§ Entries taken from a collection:
[Begin]
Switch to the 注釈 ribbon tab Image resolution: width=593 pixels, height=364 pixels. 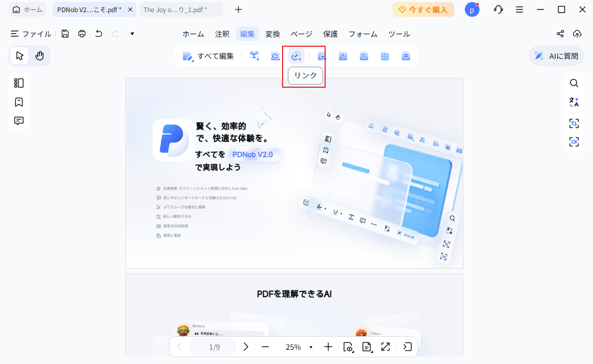pyautogui.click(x=222, y=34)
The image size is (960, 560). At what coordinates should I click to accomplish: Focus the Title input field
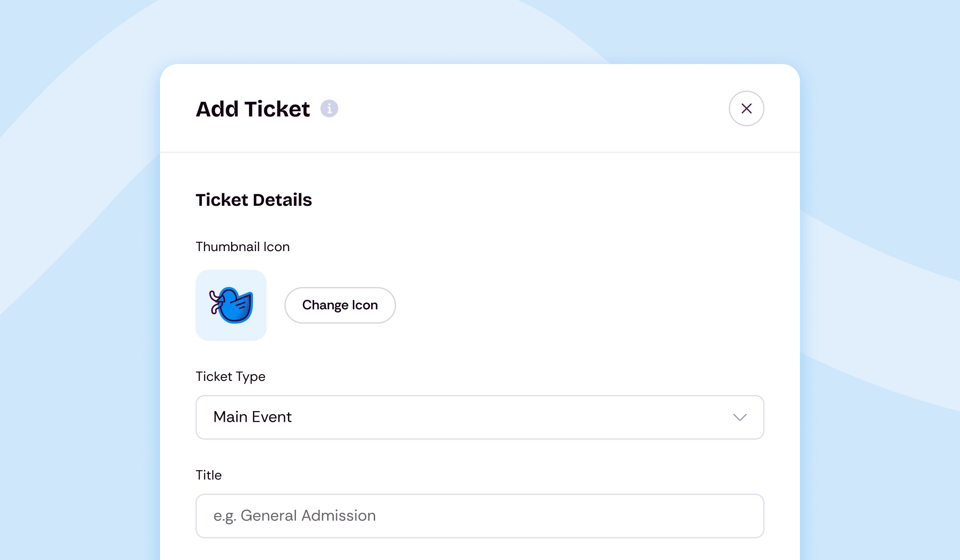click(479, 516)
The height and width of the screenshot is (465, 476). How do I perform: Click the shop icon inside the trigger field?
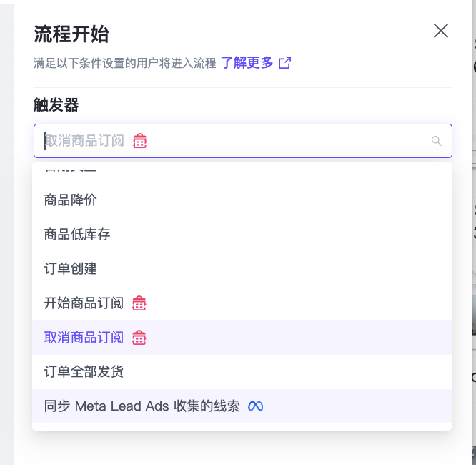(x=140, y=141)
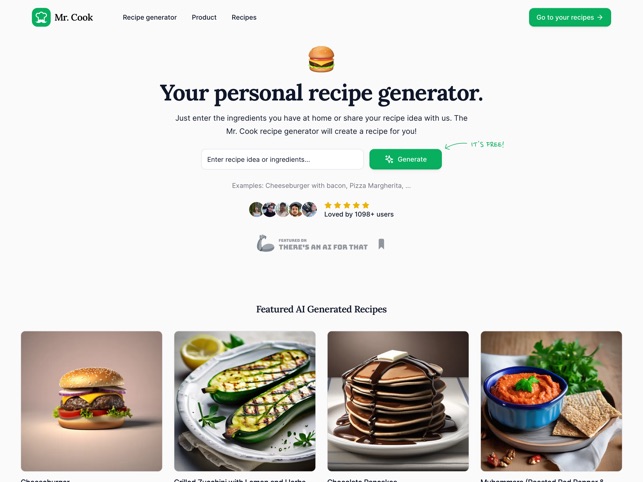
[End]
§ Instructions to follow:
Scale the listing from the line containing "The height and" through the end of the listing, both ends included, and reproduce those lines with the requests, leaving out the pictures. Multiply every coordinate in the answers by 1.45 and round to whole numbers, with halves rounded up, while leaving the numbers in the requests unchanged.

§ Task result:
The height and width of the screenshot is (465, 476). How do I perform: Click the shop icon inside the trigger field?
(x=203, y=204)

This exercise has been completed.